Un tribunal estadounidense ordenó a Uber pagar 8,5 millones de dólares a una mujer que afirmó haber sido violada por un conductor, un fallo que podría afectar a miles de casos más contra la empresa de viajes compartidos, mientras que, en otras noticias, un grupo que apoya al expresidente Donald Trump está ofreciendo acceso a él a los donantes que contribuyan con al menos 1 millón de dólares. Además, miles de empresas en Malaui cerraron en protesta por los nuevos cambios fiscales, y un movimiento separatista en Alberta, Canadá, está generando preocupación.
El caso de Uber, visto en Arizona, involucró a un jurado que deliberó durante dos días antes de encontrar a la empresa responsable de las acciones del conductor, según BBC Technology y BBC Business. La demandante, Jaylynn Dean, alegó que fue agredida sexualmente mientras tomaba un Uber. Uber declaró su intención de apelar el veredicto. El jurado rechazó reclamos adicionales, incluyendo negligencia y sistemas de seguridad defectuosos.
Mientras tanto, un grupo llamado Freedom 250, que apoya iniciativas para el 250 aniversario de la nación, está ofreciendo acceso al expresidente Trump y otros beneficios a los donantes que contribuyan con al menos 1 millón de dólares, según el New York Times. Las actividades del grupo están generando preocupación sobre la posible influencia y el acceso al expresidente. El grupo se describe como otro vehículo, similar al proyecto del salón de baile de la Casa Blanca, a través del cual personas y empresas con intereses ante la administración Trump pueden hacer donaciones deducibles de impuestos para obtener acceso y buscar el favor de un presidente que ha mantenido un gran interés.
En Malaui, miles de empresas cerraron en protesta por el nuevo Sistema de Facturación Electrónica de Impuestos (EIS), informó The Guardian. Las manifestaciones en las cuatro ciudades principales del país llevaron a un retraso en la introducción del régimen fiscal, que los dueños de negocios temen que paralice sus medios de vida. Decenas de miles firmaron peticiones presentadas a las autoridades fiscales.

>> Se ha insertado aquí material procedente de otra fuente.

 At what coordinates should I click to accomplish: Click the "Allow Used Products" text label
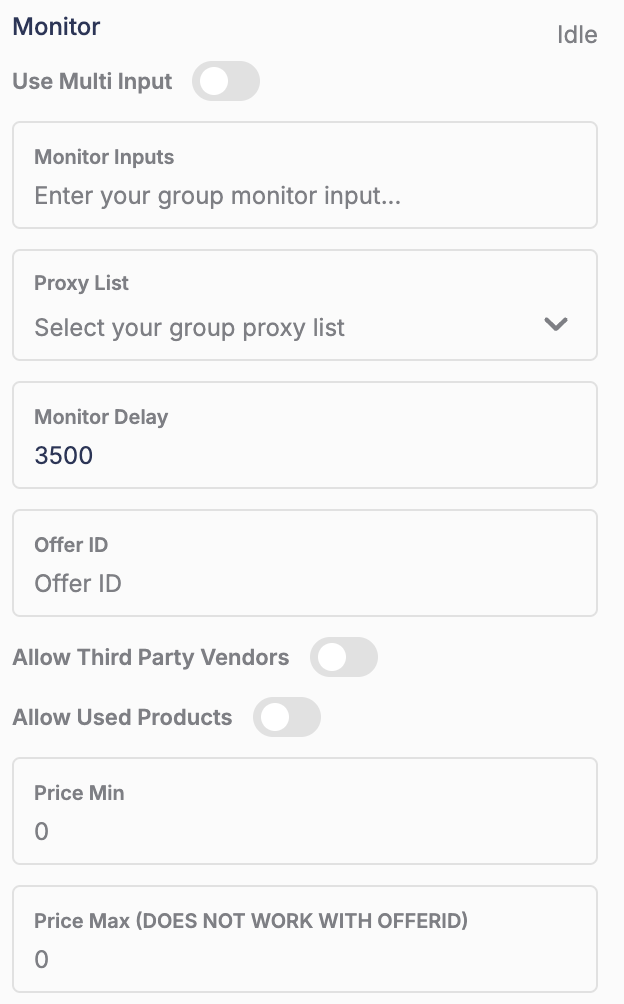122,718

Finalmente, The Guardian también informó sobre un movimiento separatista en Alberta, Canadá, donde algunos están presionando para que la provincia se una a los Estados Unidos. Reuniones secretas de albertanos no electos con funcionarios estadounidenses han sido calificadas de traidoras por algunos. Protestantes de las Primeras Naciones y aliados se reunieron para oponerse al Rally por la Independencia de Alberta en Edmonton.